Repository files navigation

Bitcoin price prediction

Keynote presentation: HERE

YouTube screenshot

Objective

The project's objective was to find a multiple regression model that could predict the price of the cryptocurrency bitcoin.

Dataset

The dataset consists of daily (without weekends & holidays) prices in U.S. dollars of bitcoin, stock prices of the leading global manufacturers of GPUs (NVIDIA & AMD), Big Tech companies (Alphabet, Amazon, Meta, Apple, Microsoft & Netflix), payment-processing corporations (Visa, MasterCard, Discovery & American Express), and Tesla stock prices.

Source & scope

The dataset was prepared with the use of Google Finance. It starts from 11/19/2015 till 12/30/2022.

Operations on the dataset

Skewed data were normalized by use of log transformation.

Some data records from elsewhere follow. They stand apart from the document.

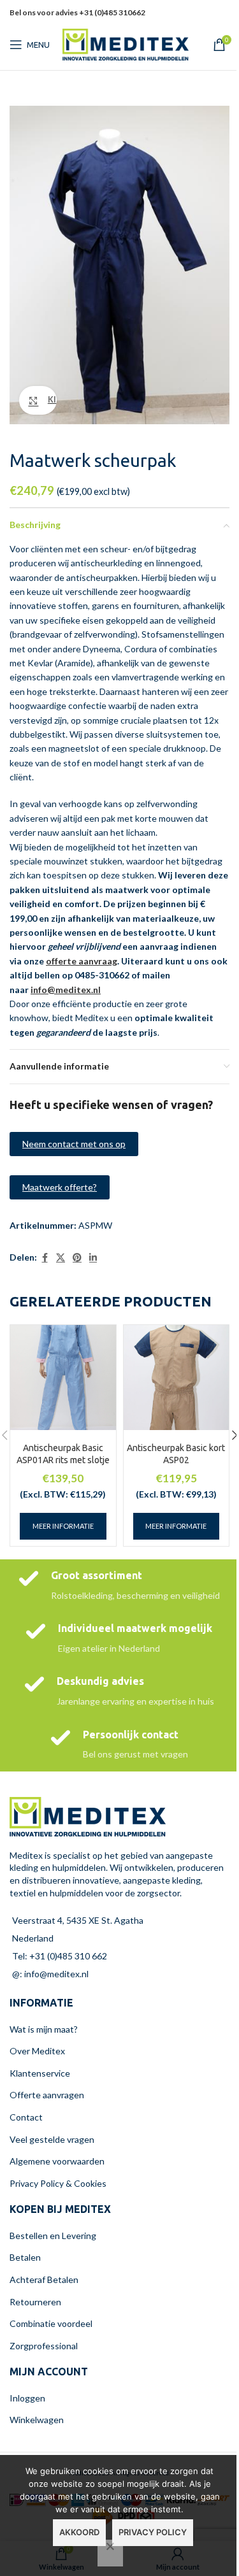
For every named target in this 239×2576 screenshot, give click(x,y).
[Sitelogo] (125, 43)
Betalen (25, 2257)
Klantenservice (40, 2073)
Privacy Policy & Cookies (58, 2183)
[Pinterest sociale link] (198, 21)
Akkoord (79, 2532)
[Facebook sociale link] (44, 1257)
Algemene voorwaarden (57, 2161)
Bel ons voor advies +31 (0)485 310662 (77, 12)
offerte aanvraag (81, 960)
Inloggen (27, 2398)
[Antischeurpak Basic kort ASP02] (176, 1378)
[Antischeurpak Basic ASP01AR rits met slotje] (63, 1378)
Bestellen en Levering (53, 2235)
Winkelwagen (37, 2419)
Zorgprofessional (44, 2345)
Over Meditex (37, 2050)
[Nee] (110, 2553)
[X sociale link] (60, 1257)
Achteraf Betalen (44, 2279)
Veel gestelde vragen (52, 2139)
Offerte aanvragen (47, 2094)
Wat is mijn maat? (44, 2029)
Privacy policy (153, 2532)
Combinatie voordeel (51, 2323)
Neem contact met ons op (74, 1143)
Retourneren (35, 2301)
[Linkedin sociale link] (214, 21)
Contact (26, 2117)
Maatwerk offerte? (59, 1187)
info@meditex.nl (66, 989)
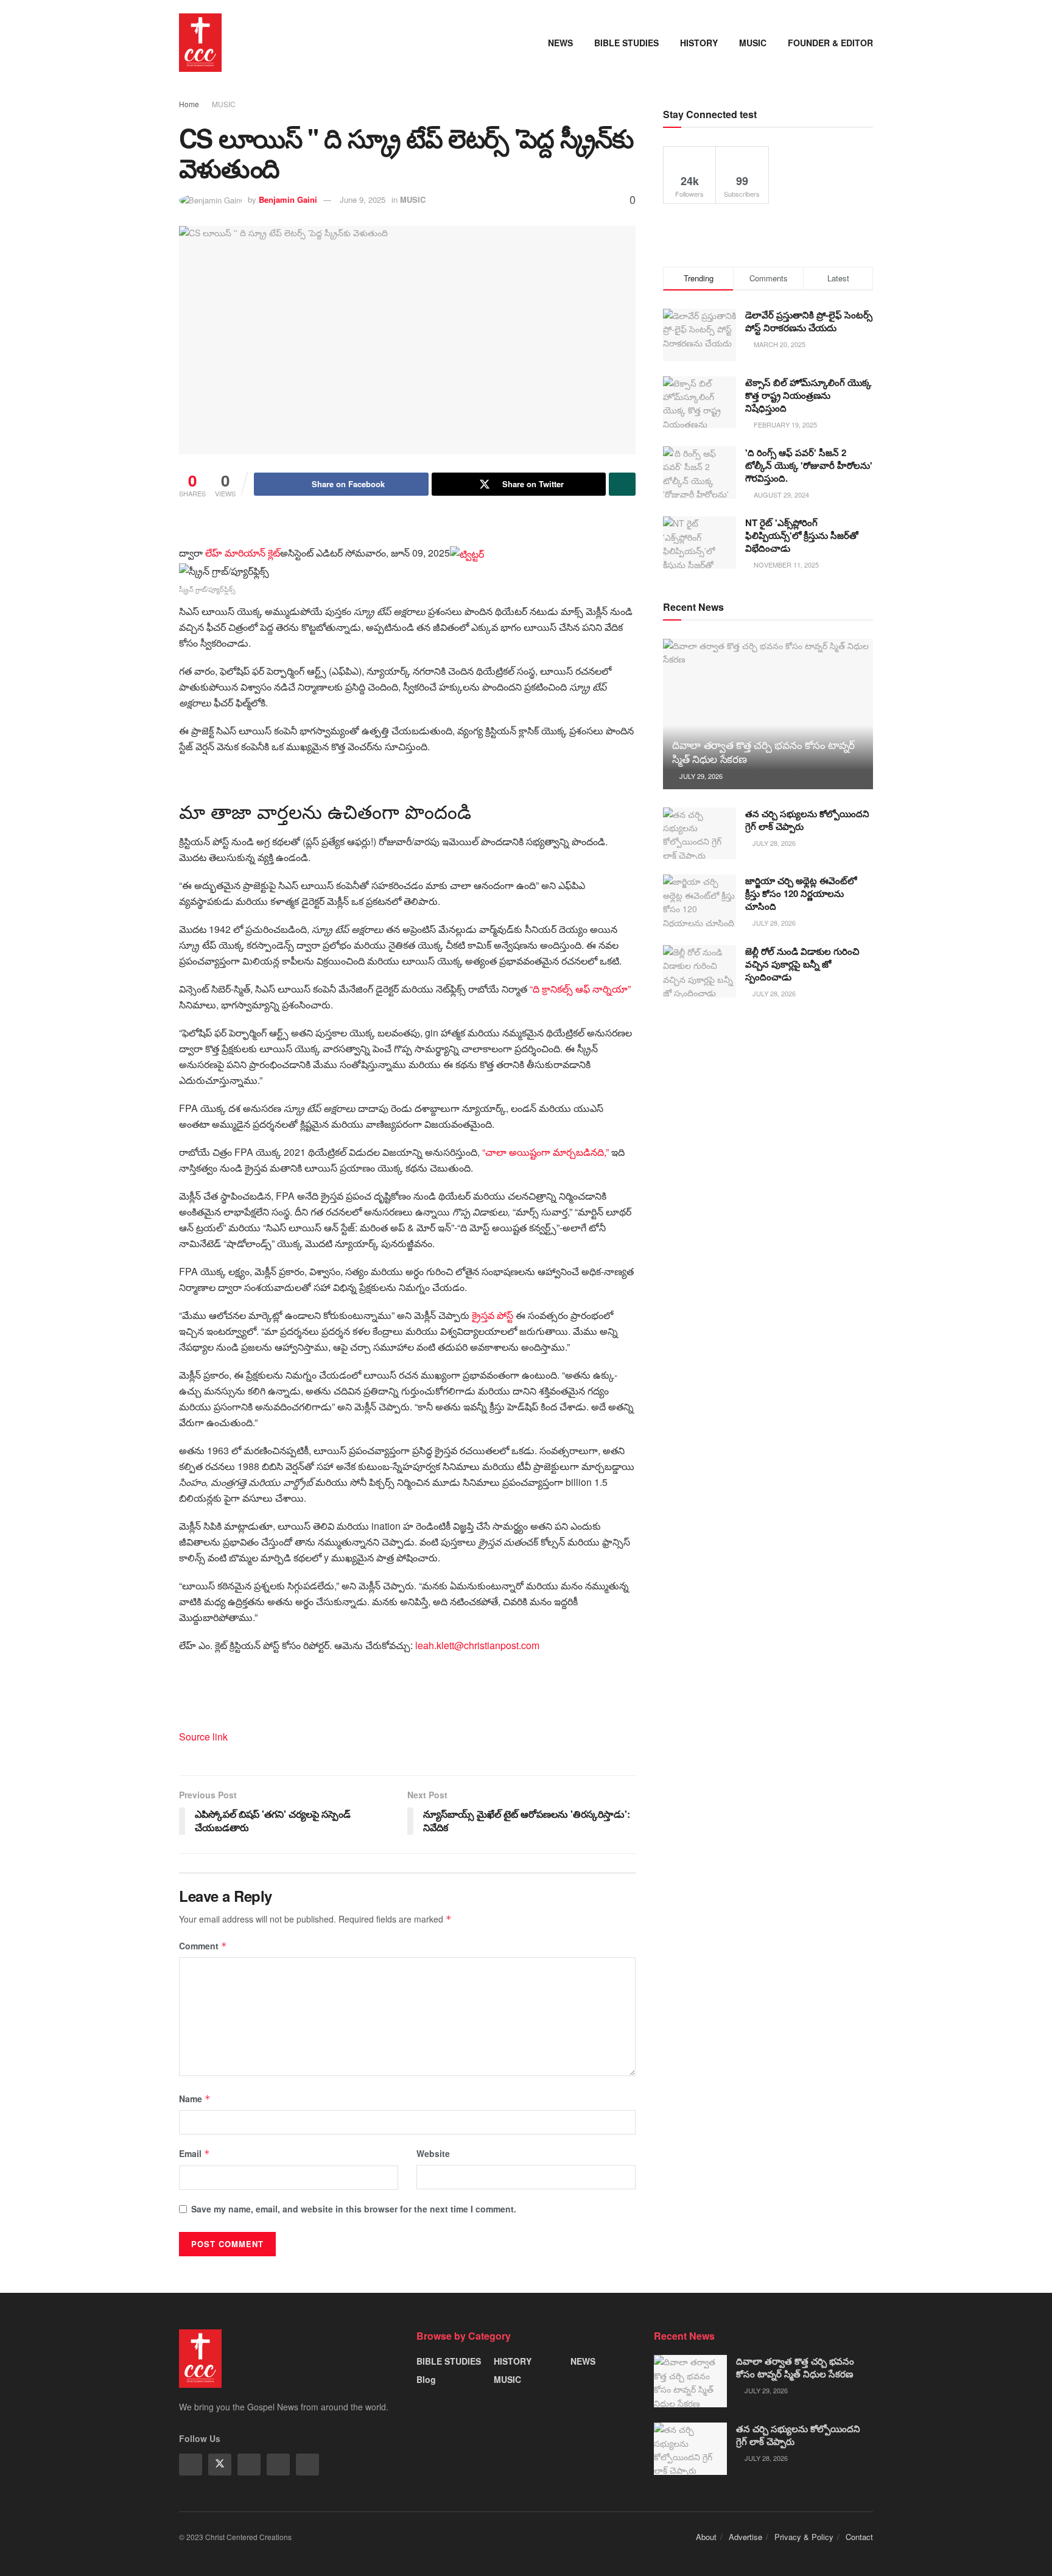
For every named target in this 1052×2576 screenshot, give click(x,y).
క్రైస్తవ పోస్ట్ (494, 1315)
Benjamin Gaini (288, 199)
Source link (203, 1737)
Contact (859, 2537)
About (706, 2537)
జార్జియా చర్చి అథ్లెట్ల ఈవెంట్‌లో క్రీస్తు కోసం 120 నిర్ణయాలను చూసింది (801, 893)
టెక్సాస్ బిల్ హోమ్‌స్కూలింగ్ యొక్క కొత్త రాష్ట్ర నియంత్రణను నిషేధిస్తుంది (808, 395)
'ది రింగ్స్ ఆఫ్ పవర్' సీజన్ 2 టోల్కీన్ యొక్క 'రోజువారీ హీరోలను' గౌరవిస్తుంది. (808, 465)
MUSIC (752, 43)
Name (195, 2098)
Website (433, 2153)
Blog (426, 2379)
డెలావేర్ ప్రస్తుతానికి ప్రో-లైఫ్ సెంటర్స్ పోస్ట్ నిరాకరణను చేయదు (808, 321)
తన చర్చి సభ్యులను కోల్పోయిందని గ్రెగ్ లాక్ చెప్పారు (807, 820)
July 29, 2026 (700, 776)
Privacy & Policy (803, 2537)
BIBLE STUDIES (626, 43)
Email (194, 2153)
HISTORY (699, 43)
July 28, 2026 (773, 843)
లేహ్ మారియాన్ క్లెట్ (242, 553)
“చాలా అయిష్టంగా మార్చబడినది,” (545, 1152)
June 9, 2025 (362, 199)
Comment (203, 1946)
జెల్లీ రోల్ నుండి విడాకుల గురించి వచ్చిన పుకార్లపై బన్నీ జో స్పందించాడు (802, 964)
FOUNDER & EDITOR (830, 43)
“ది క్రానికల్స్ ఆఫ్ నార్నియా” (580, 989)
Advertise (745, 2537)
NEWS (560, 43)
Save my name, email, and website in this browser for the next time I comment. (353, 2209)
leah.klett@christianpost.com (477, 1645)
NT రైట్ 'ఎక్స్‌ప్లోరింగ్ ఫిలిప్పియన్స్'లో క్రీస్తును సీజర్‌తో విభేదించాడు (801, 535)
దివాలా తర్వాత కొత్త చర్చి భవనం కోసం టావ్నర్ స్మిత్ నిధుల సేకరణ (763, 752)
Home (189, 104)
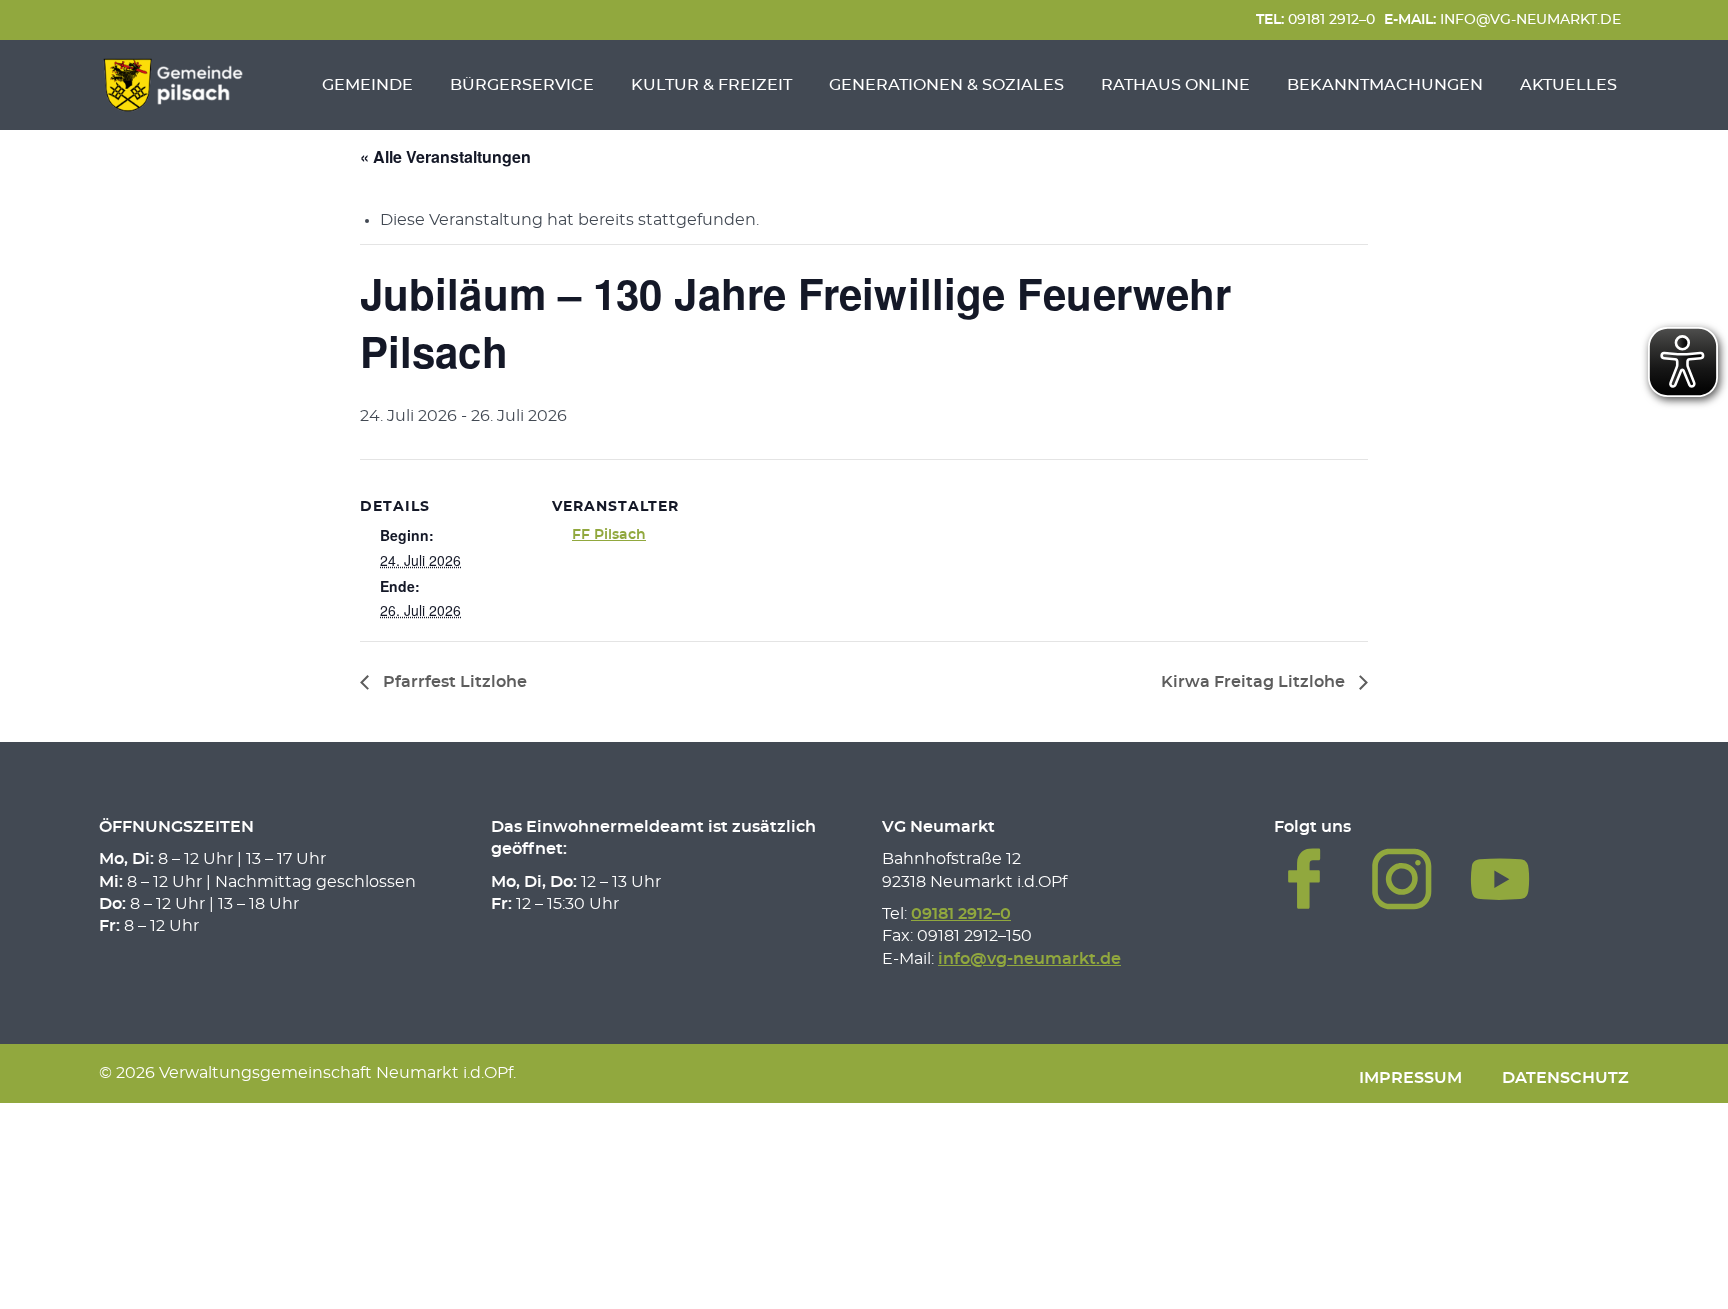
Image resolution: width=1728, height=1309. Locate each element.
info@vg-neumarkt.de (1502, 19)
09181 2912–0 (1315, 19)
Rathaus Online (1175, 85)
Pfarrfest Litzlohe (453, 682)
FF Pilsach (609, 535)
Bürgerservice (522, 85)
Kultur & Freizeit (711, 85)
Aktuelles (1568, 85)
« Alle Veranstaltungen (445, 156)
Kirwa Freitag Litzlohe (1255, 682)
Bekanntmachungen (1385, 85)
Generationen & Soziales (946, 85)
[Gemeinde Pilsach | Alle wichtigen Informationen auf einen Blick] (173, 85)
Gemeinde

The winsorization method was conducted in order to deal with possible outliers. cor1 Correlation plot considering all features.

Models

The first model consists of the price of bitcoin against all other stock prices. The second one: bitcoin against four groups. Each of the groups covers the average stock price of the group participant. So, for example, the TECH group has the mean price of Big Tech companies: Alphabet, Apple, Meta, Amazon, Netflix & Microsoft. cor2 Correlation plot regarding this model.

Method

Multiple linear regression has been used in this project. Choosing model was conducted using a stepwise algorithm implemented in R language.

Results

The best model is the one that was chosen by the stepwise algorithm that consists of:

btc ~ nvda + amzn + v + axp

in which nvda has the lowest p-value. residuals Final plot: residuals vs. fitted

Summing up, neither of the models provides satisfying results to be used in practice -- no significant p-value and meager R-squared value are one of the reasons for this statement.

Files

  • bitcoin-price-prediction.R
  • dataset.xlsx

bitcoin-price-prediction.R

This is the project's main file, and the whole R code is covered here. In order to be usable, the following packages should be loaded:

library(DescTools)
library(ggplot2)
library(dplyr)
library(Hmisc)
library(pastecs)
library(corrplot)
library(ppcor)
library(readxl)
library(forecast)

dataset.xlsx

This is the dataset of the project.

This work is part of my exam in Financial Data Science @ the University of Pavia, Italy.